HealthBridge, in its efforts to contain costs because it serves fixed-income seniors, does not have an IT staff. Therefore, Johnson says he’s going to hire a CFO who can oversee cloud services. “We’ll now be looking for someone who can think through controls and processes surrounding cloud applications for not only compliance, but also disaster recovery,” he says.
‘A Bad Blind Spot’
He wants his future CFO to closely track the data created in the cloud, and features sets used there, to make recovery easier. Johnson was hoping eventually to eliminate paper copies as the company scales up. But he says this event has proven that a paper subsystem is needed as a failsafe.
“While the cloud still makes growth less expensive, it makes you thin on IT, and overly dependent on these providers,” he says. “That’s a bad blind spot.”
While Downing and Johnson are stunned by the Amazon downtime, Robert Band, president of a newly launched financial management firm in Miami called CFO & Co., believes that companies have unrealistic expectations for these new cloud services. “My feeling is the cloud industry is a toddler, and it’s going to stumble and bruise itself. They’ll learn from this outage and become far more agile,” he says.
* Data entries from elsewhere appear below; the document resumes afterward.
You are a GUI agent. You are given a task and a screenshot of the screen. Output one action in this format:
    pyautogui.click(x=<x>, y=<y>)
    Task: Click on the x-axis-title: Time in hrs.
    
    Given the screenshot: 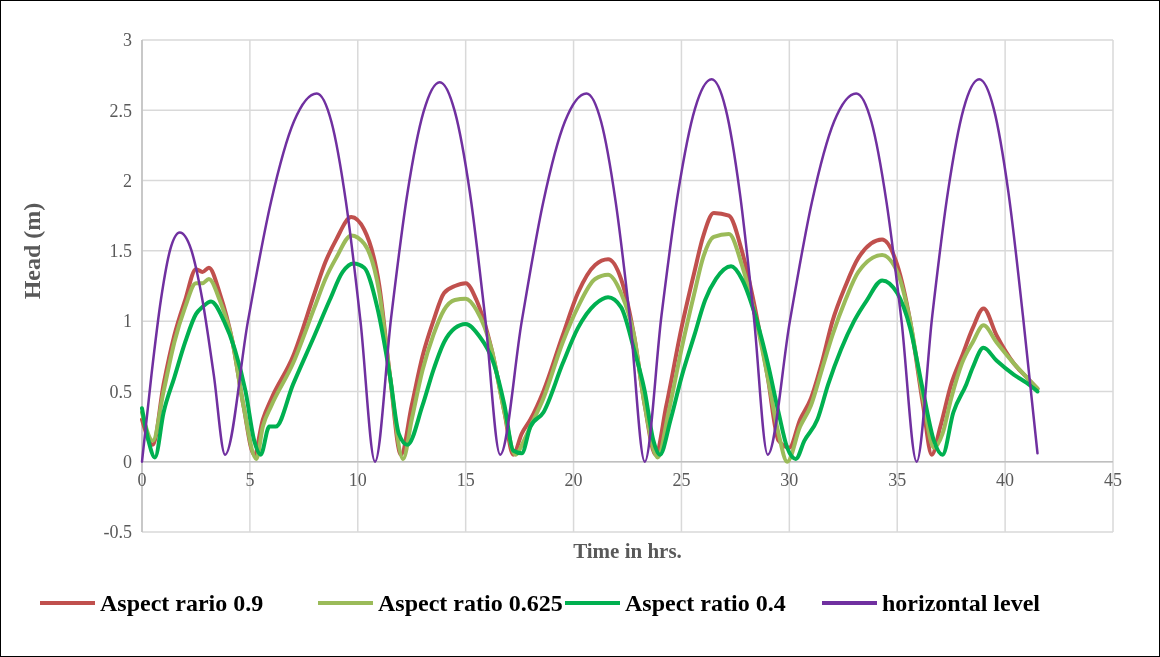 What is the action you would take?
    pyautogui.click(x=628, y=551)
    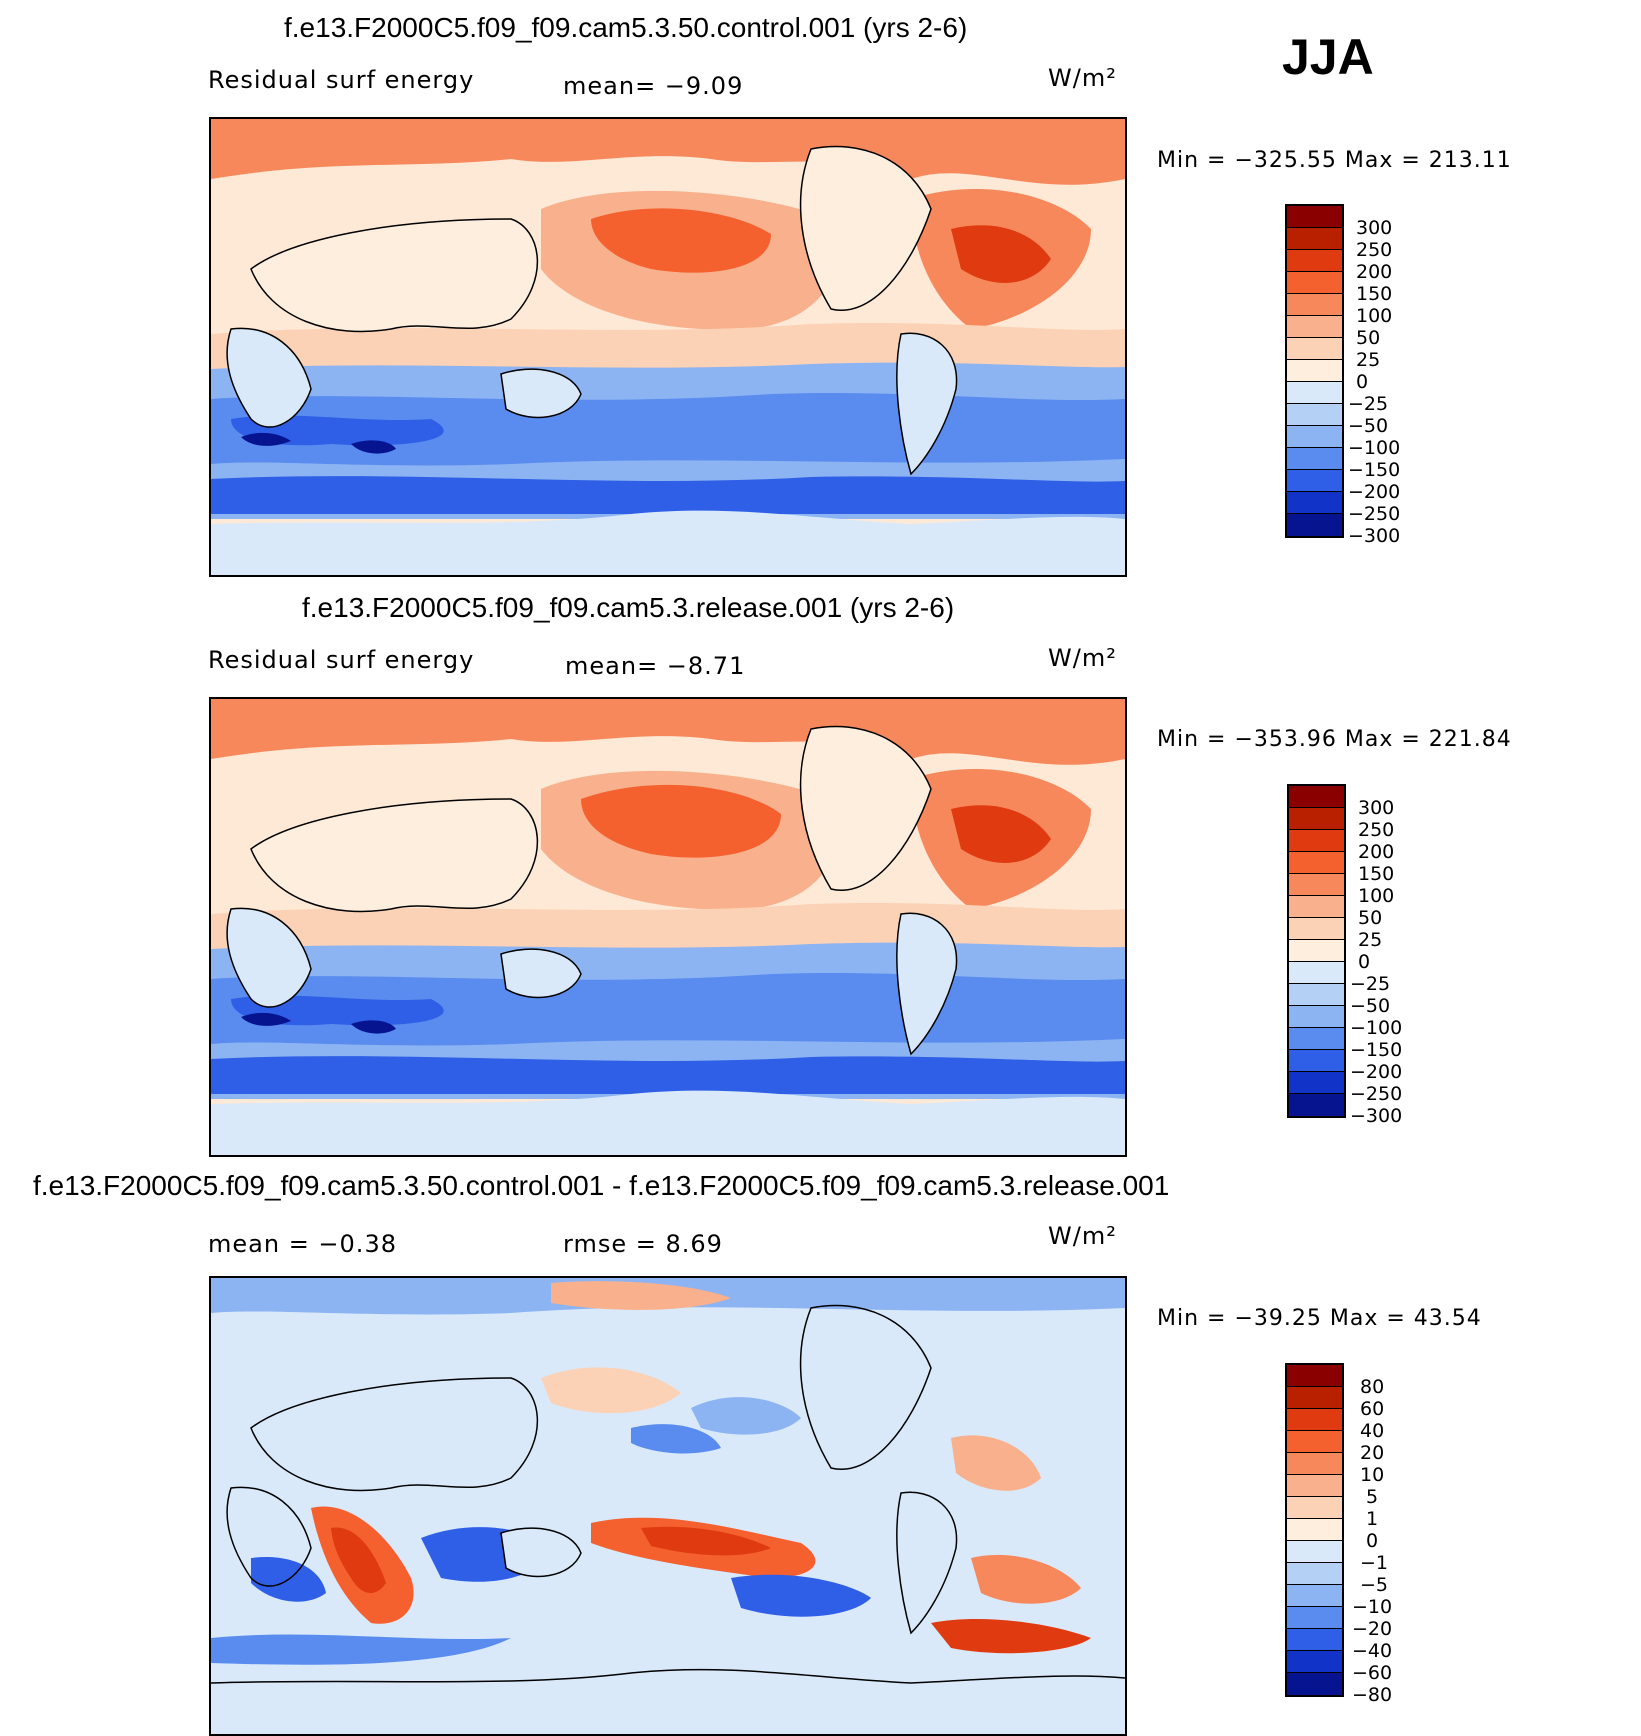 This screenshot has width=1641, height=1736. What do you see at coordinates (656, 666) in the screenshot?
I see `panel2-mean-label: mean= −8.71` at bounding box center [656, 666].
As to whether he still supports cloud computing? “This technology is too compelling and the advantages are too great not to. Especially for small to midsize businesses that can’t afford to come up with out-of-pocket infrastructure investments every few years,” he says.
Going forward, he plans to follow this mantra: “The best you can do is choose your provider as carefully as possible, have access to IT in-house or as a consultant, and do everything you can to engineer redundancy into the system. In other words, plan for the worst and hope for the best.”